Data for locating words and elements
------------------------------------------------------------------------

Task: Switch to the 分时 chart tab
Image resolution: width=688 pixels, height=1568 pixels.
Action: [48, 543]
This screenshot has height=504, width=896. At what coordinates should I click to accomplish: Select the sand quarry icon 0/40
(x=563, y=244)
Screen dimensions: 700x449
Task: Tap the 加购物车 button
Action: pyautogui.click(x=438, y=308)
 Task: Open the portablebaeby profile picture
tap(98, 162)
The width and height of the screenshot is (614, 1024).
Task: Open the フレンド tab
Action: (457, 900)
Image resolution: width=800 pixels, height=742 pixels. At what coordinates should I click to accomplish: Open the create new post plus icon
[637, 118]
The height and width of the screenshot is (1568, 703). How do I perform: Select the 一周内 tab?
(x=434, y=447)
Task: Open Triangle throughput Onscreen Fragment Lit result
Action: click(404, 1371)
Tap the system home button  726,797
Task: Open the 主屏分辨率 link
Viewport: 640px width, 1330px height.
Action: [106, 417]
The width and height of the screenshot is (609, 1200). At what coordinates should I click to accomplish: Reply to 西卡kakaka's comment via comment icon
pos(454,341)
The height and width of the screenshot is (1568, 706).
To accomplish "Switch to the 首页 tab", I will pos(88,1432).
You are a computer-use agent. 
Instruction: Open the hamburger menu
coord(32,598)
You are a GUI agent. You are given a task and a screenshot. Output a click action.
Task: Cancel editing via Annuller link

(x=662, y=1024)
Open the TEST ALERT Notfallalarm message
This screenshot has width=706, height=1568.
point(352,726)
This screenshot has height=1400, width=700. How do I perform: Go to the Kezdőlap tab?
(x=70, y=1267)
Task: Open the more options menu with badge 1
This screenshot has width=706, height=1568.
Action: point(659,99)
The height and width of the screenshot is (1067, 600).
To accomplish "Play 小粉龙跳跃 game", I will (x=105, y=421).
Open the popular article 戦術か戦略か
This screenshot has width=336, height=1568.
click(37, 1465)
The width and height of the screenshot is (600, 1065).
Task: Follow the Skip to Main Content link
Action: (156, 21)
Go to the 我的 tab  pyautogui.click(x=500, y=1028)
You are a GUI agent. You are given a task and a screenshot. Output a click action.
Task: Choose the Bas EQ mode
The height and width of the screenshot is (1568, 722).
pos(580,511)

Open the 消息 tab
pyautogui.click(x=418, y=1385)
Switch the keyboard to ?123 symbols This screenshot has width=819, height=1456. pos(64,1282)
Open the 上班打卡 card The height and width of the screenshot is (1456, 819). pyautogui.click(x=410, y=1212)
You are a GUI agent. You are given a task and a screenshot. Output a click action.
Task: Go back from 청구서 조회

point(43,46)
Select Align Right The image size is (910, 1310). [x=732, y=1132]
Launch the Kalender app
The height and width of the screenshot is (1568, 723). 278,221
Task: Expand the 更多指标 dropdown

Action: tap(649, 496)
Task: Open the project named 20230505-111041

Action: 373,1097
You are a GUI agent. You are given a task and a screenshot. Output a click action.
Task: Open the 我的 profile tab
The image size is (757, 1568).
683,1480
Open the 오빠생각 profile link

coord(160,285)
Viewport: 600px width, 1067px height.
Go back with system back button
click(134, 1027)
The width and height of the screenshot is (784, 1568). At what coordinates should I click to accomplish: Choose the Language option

------------------------------------------------------------------------

**Stated task**
Write out, unchanged, every line of the data from the one containing "Select Align Right" down to the end of the data, including both of those lines.

**Response for this exercise**
Select Align Right The image size is (910, 1310). [x=732, y=1132]
Launch the Kalender app
The height and width of the screenshot is (1568, 723). 278,221
Task: Expand the 更多指标 dropdown

Action: tap(649, 496)
Task: Open the project named 20230505-111041

Action: 373,1097
You are a GUI agent. You are given a task and a screenshot. Output a click action.
Task: Open the 我的 profile tab
The image size is (757, 1568).
683,1480
Open the 오빠생각 profile link

coord(160,285)
Viewport: 600px width, 1067px height.
Go back with system back button
click(134, 1027)
The width and height of the screenshot is (784, 1568). At what coordinates should I click to accomplish: Choose the Language option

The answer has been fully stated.